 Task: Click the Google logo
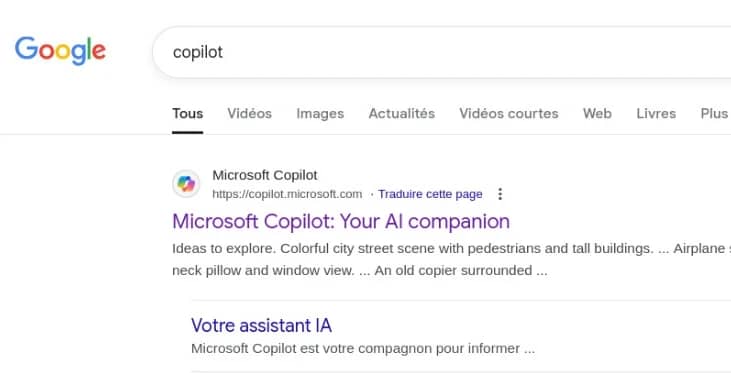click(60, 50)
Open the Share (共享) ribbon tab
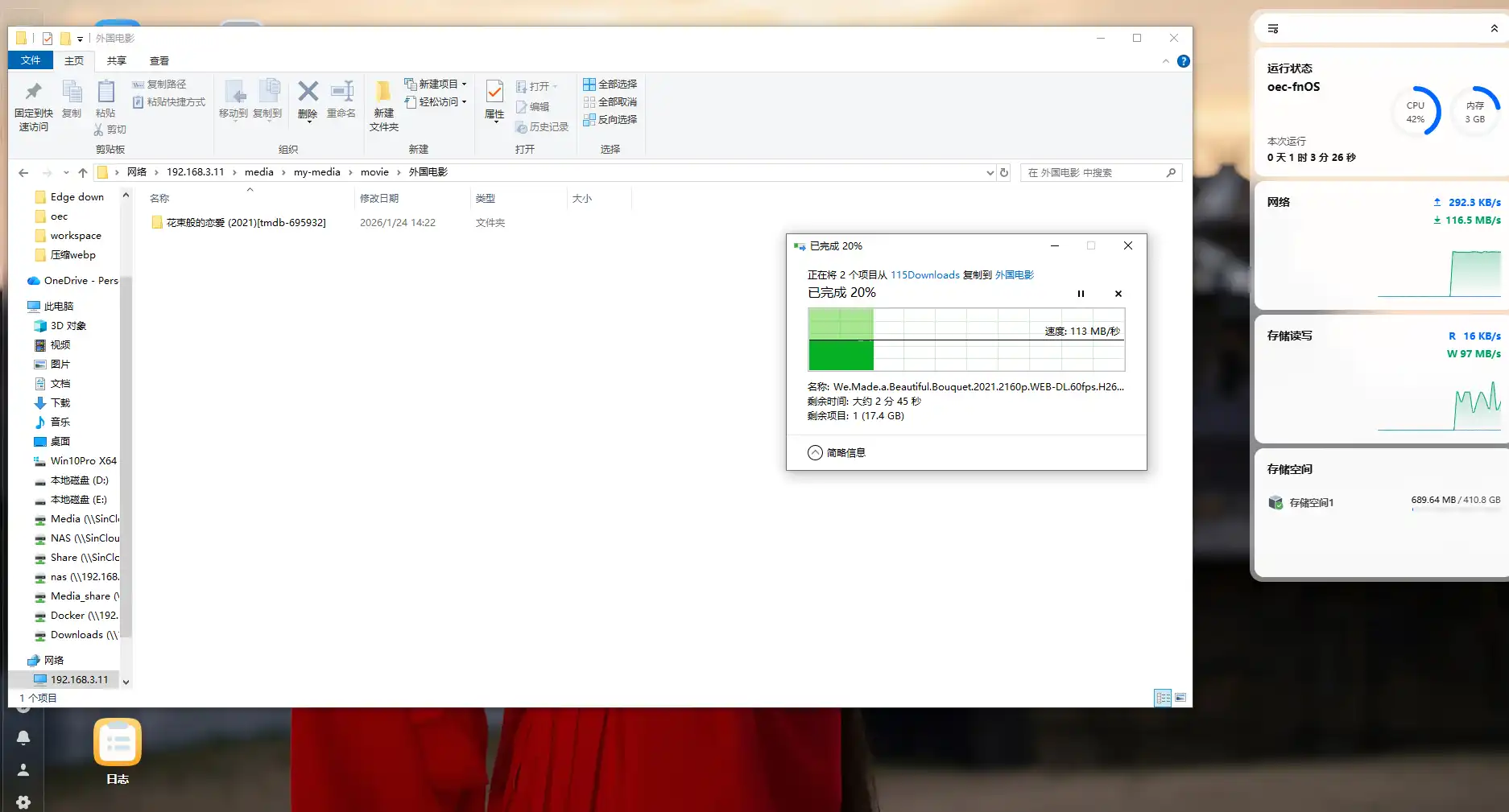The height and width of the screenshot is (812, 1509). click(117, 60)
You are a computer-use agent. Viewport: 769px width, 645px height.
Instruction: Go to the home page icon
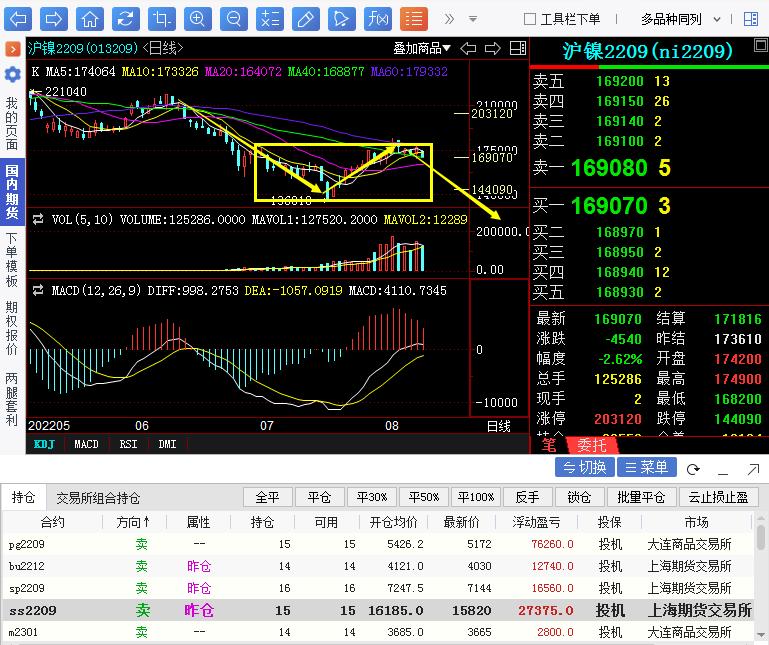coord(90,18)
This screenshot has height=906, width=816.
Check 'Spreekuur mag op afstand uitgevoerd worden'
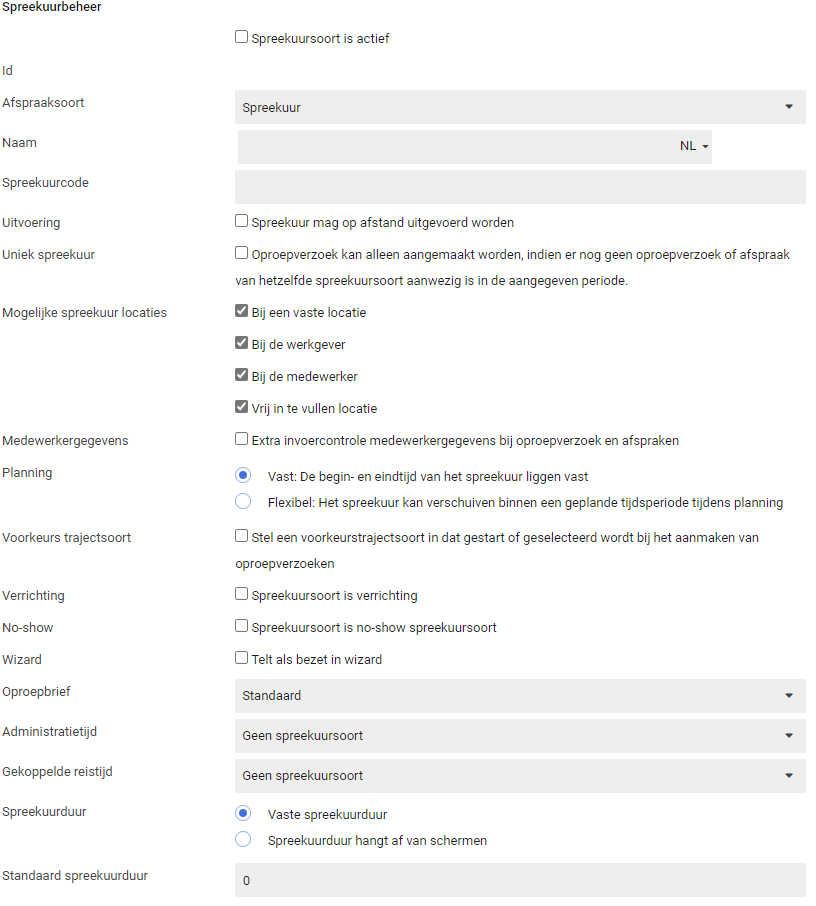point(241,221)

==*==

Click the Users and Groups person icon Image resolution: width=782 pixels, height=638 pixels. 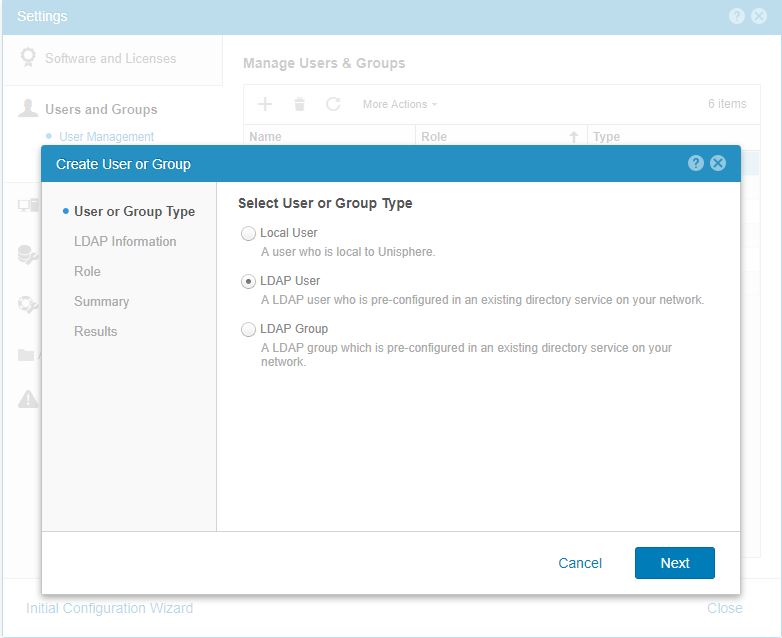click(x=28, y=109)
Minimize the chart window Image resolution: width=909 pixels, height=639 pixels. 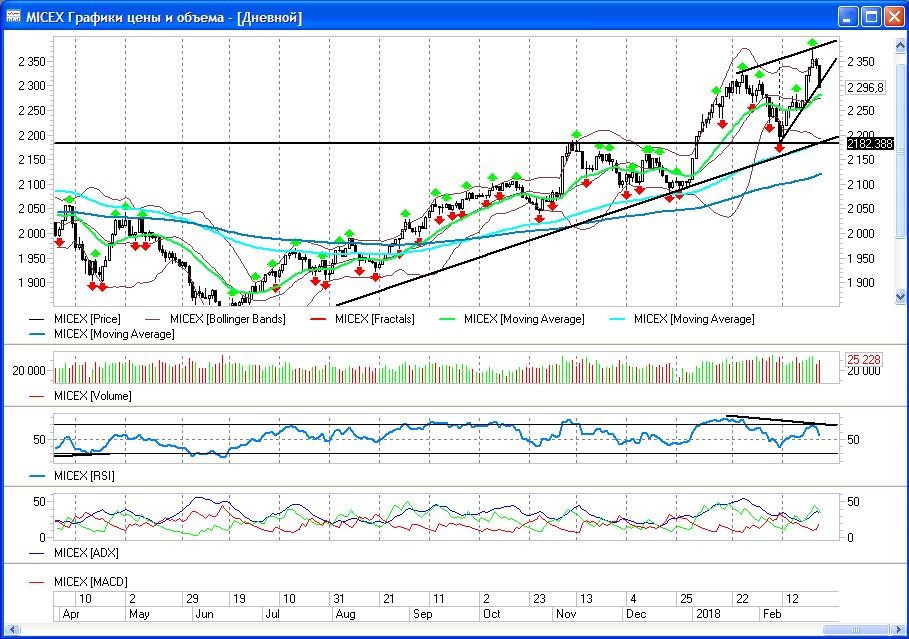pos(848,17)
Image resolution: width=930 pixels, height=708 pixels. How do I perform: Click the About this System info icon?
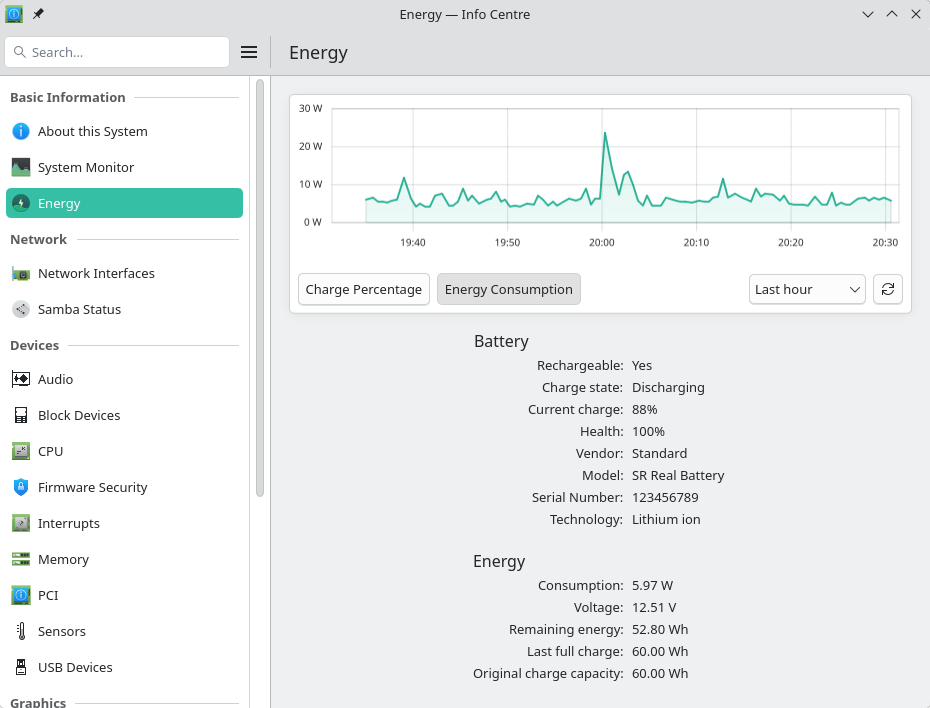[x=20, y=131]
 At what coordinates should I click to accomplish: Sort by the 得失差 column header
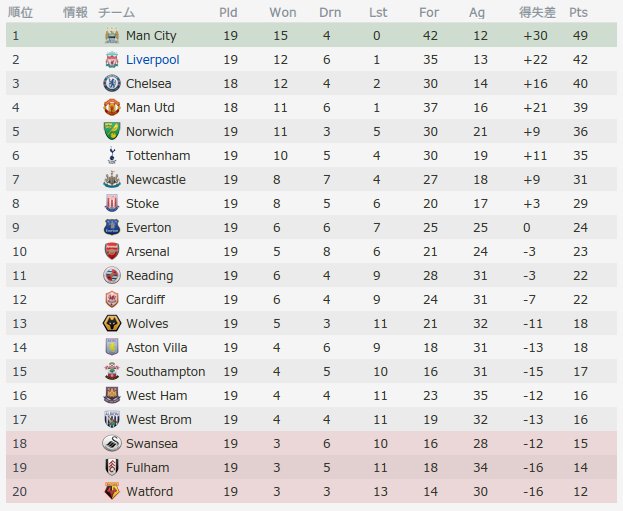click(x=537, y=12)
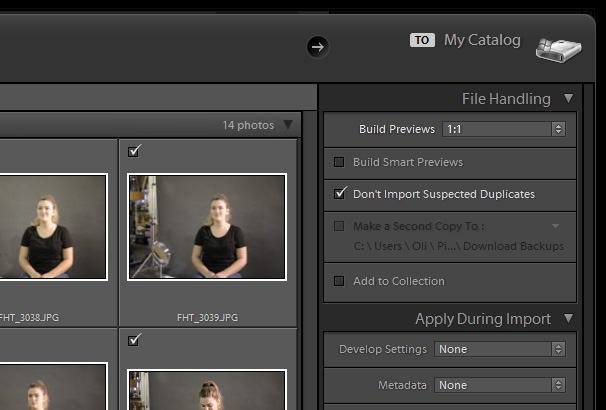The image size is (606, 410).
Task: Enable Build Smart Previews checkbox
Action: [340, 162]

==*==

Assigned task: Nothing but the lines above, starting at the line that contains "Task: Click the Google logo" and ending at the line that contains "This screenshot has height=906, width=816.", should be given again, exactly and without the pictures.

Solution to this exercise:
 Task: Click the Google logo
click(60, 50)
Open the Share (共享) ribbon tab
The height and width of the screenshot is (812, 1509). click(117, 60)
You are a computer-use agent. Viewport: 769px width, 645px height.
Instruction: Go to the home page icon
coord(90,18)
This screenshot has height=906, width=816.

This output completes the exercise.